The amendment also states that such agreements must be consistent with the SDGs, which aim to eliminate extreme poverty by 2030, leaving no one behind. They are wide ranging, covering women’s rights, health, education, the environment and much else. The UK has signed up to deliver them, not only internationally but domestically. In a later group, we will come back to amendments specifically on the environment, but that is central to the SDGs. Given that we have signed up to the SDGs, the Minister should simply be able to accept this provision.
The amendment also references international human rights law and international humanitarian law. The Minister will have noted the very powerful cross-party support for such an approach, and strong support in the Lords for the defence of human rights globally. I am sure that his Bill team will have correctly written “human rights” in the column that means that this issue will need to be addressed.

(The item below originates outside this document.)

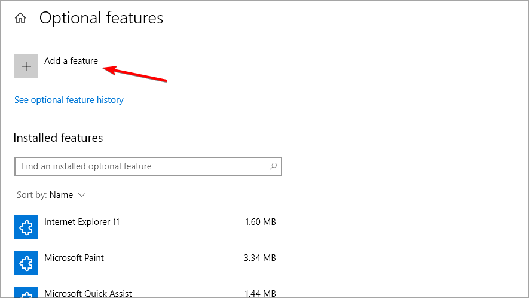Select the Microsoft Paint feature name

point(74,258)
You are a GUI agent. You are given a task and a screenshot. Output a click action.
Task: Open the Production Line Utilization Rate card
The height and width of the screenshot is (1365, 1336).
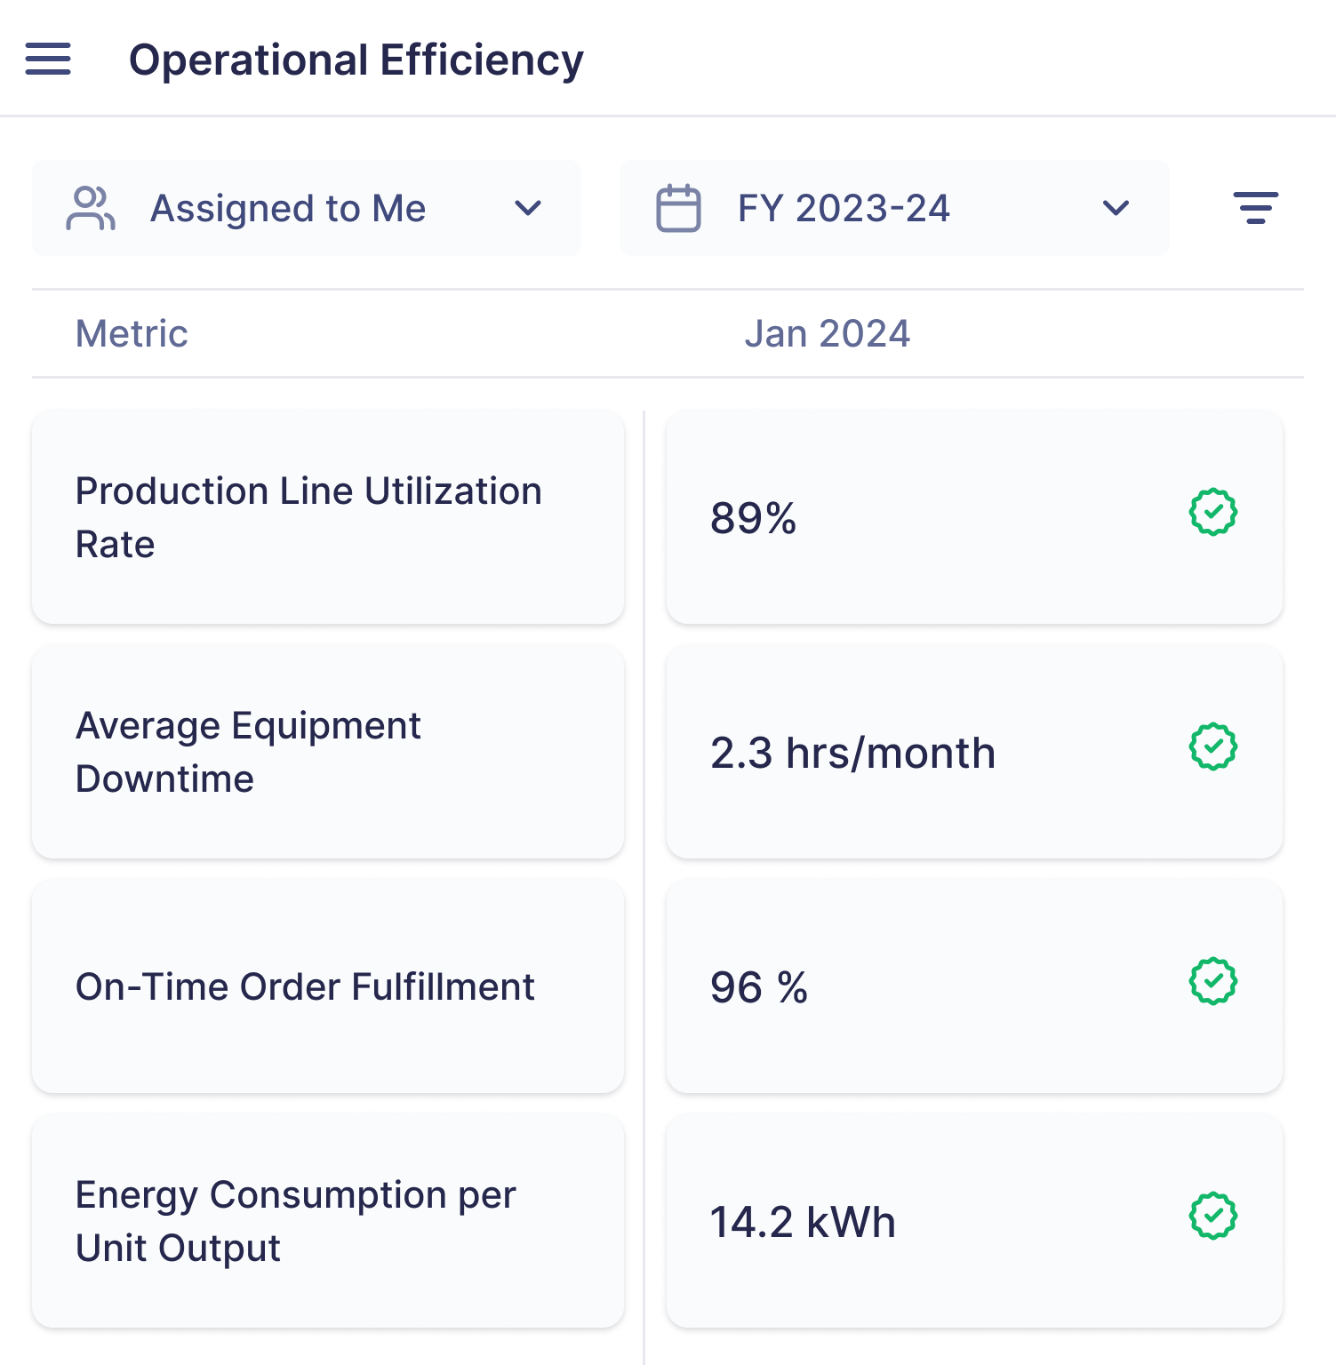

In Amendment 45, my noble friends Lord Purvis and Lady Kramer seek to make it a duty to bring human rights and equalities impact assessments of all trade deals before and after implementation. As my noble friend Lady Kramer pointed out, this is now routine within trade agreements. Clearly, this is a sine qua non and the Government should simply accept this amendment. I note the support of the noble Lord, Lord Lansley, for this.
Amendment 33, in the name of the noble Lord, Lord Alton, and others, protects against, for example, making a damaging trade deal with China. Parliamentary approval would be required if a trade deal were to be made with a signatory that was non-democratic and the trade deal affected critical infrastructure, as outlined here.